Directions for this task —
Can you copy out the data exactly? Leave the images out.

-------- Available data

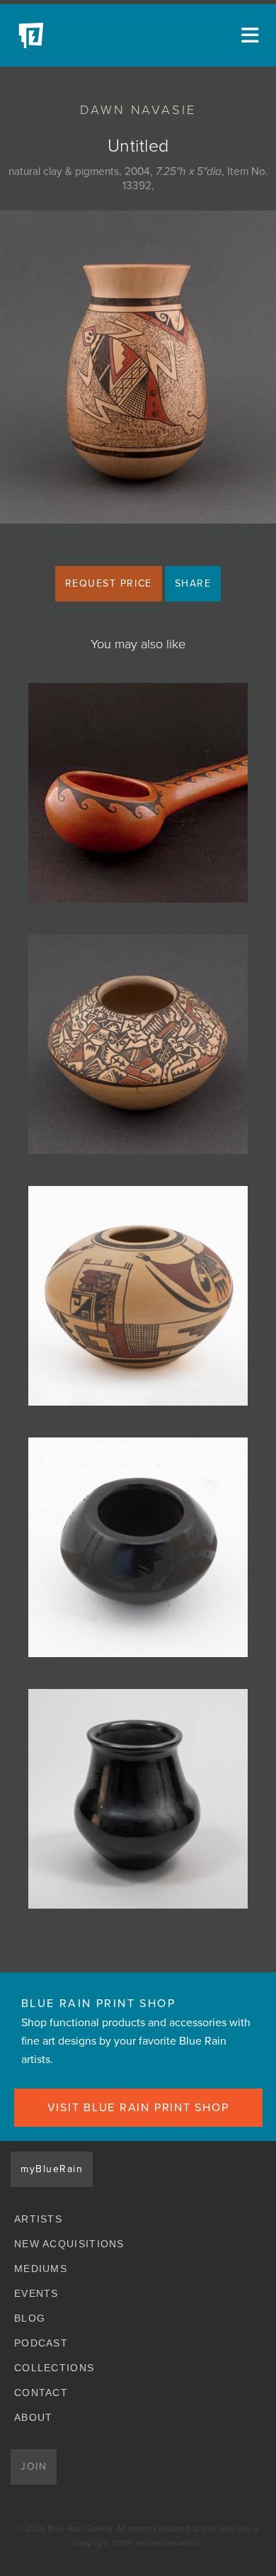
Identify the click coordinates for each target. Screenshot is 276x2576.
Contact (41, 2392)
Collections (54, 2367)
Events (36, 2293)
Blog (29, 2318)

----------------

Final answer —
Identify the click coordinates for each target. Screenshot is 276x2576.
Contact (41, 2392)
Collections (54, 2367)
Events (36, 2293)
Blog (29, 2318)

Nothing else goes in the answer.